A range of natural and synthetic agonists (black bars) and an antagonists (red bar) were tested for their effect on the intranuclear mobility of the GR by both SMM (A) and FRAP (B–C) analysis. Multiple structural elements of the steroids are associated with a reduced mobility of the receptor.
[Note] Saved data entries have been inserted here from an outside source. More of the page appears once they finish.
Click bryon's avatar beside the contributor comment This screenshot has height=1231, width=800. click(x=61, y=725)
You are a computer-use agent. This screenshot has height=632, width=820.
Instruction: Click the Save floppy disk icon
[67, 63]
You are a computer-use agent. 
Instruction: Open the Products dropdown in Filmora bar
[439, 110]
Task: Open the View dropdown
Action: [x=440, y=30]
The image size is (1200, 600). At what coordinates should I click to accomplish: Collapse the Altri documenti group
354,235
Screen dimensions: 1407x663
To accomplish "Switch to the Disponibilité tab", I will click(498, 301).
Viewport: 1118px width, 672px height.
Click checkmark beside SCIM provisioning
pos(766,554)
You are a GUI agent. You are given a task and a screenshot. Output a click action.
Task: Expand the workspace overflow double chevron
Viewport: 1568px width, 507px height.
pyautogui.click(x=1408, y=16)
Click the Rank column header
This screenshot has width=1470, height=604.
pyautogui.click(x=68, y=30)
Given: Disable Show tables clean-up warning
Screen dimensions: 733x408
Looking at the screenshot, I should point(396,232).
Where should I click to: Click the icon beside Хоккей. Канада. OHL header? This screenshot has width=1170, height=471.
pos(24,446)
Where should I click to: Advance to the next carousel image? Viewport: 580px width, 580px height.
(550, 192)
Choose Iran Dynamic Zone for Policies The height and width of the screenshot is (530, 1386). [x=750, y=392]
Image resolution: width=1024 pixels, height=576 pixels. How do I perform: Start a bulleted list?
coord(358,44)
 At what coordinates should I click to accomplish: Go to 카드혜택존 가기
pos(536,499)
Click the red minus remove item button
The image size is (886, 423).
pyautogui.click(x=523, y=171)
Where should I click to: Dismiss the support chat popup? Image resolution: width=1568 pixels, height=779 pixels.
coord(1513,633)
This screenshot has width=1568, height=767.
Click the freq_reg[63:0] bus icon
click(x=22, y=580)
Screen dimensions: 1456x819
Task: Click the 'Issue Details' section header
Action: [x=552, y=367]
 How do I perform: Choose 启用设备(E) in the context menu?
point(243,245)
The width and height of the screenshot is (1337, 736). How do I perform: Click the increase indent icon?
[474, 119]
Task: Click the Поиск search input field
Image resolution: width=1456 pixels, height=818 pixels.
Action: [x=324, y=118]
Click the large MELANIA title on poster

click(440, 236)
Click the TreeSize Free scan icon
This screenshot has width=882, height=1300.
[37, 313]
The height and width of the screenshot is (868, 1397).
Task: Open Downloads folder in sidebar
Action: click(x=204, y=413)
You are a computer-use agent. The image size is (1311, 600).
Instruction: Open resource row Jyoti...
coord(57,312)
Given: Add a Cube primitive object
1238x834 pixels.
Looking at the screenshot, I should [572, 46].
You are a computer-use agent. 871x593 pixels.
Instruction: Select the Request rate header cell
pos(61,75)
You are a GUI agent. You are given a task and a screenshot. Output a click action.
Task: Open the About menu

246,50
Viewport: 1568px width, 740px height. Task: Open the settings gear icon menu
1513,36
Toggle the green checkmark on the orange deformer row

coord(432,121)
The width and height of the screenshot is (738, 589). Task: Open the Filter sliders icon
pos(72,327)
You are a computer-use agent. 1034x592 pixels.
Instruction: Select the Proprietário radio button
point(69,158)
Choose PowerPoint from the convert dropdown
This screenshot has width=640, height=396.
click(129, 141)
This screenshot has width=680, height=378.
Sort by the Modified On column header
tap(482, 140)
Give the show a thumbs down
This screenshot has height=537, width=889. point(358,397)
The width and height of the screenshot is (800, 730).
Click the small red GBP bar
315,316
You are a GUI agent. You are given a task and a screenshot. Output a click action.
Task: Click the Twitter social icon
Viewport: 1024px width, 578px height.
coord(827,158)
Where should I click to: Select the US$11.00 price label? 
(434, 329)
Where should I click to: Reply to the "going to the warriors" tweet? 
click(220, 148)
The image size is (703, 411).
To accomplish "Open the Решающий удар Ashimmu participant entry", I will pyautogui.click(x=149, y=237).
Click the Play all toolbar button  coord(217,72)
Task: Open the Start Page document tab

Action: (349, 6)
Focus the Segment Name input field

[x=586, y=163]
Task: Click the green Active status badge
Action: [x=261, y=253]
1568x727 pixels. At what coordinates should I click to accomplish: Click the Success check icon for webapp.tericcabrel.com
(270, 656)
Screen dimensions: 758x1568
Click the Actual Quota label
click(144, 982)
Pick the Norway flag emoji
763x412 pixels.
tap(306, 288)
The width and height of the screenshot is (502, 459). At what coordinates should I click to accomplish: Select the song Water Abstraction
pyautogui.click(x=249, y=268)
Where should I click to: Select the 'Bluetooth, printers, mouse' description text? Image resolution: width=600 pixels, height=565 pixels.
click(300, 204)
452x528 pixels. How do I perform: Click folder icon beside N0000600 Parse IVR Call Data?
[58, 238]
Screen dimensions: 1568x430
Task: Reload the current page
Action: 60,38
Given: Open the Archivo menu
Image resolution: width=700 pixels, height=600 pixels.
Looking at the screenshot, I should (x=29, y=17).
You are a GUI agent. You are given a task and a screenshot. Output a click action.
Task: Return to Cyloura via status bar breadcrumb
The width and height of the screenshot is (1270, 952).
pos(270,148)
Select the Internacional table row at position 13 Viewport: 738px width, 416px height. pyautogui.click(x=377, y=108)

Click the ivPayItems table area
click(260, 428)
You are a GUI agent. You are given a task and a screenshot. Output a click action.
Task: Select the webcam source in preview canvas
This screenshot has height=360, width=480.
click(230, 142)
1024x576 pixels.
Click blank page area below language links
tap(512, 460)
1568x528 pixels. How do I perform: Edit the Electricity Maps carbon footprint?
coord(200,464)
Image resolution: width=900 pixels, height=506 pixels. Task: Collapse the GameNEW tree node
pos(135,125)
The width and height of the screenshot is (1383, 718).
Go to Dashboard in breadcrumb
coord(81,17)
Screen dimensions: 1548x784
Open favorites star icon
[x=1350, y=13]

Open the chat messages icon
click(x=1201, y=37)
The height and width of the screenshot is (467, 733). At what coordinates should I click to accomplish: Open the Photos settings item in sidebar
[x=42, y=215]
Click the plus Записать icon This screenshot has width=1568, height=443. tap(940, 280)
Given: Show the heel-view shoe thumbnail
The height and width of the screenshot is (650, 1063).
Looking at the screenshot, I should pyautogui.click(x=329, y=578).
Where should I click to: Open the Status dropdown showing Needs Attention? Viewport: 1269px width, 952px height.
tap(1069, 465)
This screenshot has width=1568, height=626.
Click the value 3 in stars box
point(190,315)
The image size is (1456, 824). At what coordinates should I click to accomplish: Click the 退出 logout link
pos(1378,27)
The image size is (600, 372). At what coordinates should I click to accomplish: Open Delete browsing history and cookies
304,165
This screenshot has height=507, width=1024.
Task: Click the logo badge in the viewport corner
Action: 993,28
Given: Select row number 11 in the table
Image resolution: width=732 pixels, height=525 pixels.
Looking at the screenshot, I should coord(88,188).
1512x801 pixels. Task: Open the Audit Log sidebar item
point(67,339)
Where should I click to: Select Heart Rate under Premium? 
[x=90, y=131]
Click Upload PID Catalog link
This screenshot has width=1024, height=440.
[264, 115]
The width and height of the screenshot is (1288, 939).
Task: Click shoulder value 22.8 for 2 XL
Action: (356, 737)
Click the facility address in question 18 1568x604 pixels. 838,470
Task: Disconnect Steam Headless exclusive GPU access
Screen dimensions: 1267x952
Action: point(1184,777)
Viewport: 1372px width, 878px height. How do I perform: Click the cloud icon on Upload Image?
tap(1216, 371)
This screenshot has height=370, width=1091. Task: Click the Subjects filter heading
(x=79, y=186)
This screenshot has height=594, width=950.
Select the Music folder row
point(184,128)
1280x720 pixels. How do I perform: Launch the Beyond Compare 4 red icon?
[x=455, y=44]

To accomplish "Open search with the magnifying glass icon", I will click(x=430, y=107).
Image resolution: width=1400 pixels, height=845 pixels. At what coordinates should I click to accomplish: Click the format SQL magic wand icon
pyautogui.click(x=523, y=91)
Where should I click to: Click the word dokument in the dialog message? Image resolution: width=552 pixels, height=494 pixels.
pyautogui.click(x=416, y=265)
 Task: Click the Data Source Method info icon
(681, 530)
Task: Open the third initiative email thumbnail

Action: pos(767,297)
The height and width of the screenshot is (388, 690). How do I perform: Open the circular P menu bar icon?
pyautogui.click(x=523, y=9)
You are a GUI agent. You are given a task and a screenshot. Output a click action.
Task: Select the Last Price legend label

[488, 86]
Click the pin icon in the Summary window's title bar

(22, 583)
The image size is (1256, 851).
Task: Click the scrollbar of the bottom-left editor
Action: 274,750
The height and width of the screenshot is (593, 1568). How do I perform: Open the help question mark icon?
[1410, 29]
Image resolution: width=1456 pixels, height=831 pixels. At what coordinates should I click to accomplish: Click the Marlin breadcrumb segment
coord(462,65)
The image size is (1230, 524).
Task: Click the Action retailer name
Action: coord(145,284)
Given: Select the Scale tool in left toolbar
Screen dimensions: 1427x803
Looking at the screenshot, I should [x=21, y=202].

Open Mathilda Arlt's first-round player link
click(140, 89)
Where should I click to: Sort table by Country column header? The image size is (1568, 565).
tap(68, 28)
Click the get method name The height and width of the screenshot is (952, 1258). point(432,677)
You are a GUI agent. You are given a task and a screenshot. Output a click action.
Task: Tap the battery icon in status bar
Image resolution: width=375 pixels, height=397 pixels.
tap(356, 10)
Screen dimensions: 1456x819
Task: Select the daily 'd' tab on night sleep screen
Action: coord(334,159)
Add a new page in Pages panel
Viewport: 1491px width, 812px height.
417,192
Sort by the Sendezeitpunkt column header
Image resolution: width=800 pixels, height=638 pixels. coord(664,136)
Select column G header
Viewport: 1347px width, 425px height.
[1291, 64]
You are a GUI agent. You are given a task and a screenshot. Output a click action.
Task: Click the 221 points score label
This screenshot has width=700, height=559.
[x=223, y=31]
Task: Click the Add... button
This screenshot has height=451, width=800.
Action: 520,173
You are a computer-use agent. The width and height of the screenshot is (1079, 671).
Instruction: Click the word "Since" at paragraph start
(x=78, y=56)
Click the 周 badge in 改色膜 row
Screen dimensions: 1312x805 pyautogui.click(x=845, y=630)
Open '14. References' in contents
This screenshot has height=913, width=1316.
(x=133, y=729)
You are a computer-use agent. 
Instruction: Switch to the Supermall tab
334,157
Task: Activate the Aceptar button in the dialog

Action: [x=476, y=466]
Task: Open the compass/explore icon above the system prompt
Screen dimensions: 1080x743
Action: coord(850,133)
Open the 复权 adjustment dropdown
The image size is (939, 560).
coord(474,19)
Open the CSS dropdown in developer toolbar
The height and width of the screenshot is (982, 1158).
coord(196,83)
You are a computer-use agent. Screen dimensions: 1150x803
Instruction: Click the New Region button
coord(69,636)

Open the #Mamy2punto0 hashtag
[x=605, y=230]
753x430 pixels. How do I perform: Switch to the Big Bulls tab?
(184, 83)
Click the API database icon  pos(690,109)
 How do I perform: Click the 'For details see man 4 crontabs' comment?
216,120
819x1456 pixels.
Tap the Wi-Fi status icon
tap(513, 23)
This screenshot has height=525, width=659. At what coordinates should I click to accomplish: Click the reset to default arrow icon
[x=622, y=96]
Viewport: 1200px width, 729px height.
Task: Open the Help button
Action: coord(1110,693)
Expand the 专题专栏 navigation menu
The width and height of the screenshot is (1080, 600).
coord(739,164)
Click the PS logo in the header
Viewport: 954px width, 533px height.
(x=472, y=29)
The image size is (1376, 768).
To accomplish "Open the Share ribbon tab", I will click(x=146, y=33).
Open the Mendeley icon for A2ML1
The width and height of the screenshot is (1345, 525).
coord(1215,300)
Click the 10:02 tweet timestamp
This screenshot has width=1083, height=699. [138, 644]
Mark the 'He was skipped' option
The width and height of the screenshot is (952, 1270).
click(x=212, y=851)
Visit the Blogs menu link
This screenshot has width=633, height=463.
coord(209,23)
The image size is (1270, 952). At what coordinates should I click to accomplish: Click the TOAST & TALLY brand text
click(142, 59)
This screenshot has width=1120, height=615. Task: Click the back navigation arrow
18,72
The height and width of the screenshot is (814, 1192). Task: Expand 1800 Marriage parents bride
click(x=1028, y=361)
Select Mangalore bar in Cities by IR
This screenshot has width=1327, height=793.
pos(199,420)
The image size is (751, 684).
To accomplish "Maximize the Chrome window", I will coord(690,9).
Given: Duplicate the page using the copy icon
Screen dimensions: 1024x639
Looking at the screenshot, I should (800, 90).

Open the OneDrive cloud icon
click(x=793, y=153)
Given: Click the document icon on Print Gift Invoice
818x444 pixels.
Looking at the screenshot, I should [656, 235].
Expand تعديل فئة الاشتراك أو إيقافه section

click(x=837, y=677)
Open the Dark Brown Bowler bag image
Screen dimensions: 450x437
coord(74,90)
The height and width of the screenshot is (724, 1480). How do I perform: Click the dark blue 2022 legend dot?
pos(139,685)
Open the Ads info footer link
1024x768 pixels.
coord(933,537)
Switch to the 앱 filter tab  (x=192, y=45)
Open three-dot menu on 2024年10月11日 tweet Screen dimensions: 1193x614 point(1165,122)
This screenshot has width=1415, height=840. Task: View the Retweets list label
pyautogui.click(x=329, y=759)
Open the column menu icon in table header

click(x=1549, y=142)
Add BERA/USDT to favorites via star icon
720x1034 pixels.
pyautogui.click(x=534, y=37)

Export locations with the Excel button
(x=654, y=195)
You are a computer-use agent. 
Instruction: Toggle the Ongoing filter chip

Altered mobility can be reflected in all aspects of mobility: a larger bound fraction (SMM; white bars and FRAP; white and light grey bars combined) a lower diffusion coefficient (in µm²/s, written in its corresponding bar in A) and longer immobilization times (C). (D and E) A mutation of phenylalanine 623 to alanine (F623A) prevents interactions of the 9-fluoro group of steroids within the ligand binding pocket of the GR. F623A YFP-GR still translocates completely to the nucleus after 3 hours of 1 µM prednisolone or Δ-fludrocortisone treatment (D). SMM analyses of nuclear F623A YFP-GR kinetics shows that the mobility of F623A YFP-GR is highly similar after either Δ-fludrocortisone or prednisolone treatment (black bars for the diffusing fraction, with their corresponding diffusion coefficient (in µm²/s) written within their corresponding bar; (E)). SMM: n = 20, FRAP: n = 30. Data represented as total fit ± SEM (of 3 separate PICS analyses) for SMM and as average of top 10% fits ± SEM for FRAP. Δ-flu; Δ-fludrocortisone, dex; dexamethasone, Predn; prednisolone, csol; cortisol, cort; corticosterone. The data for GR-dexamethasone is the same as in Figure 2.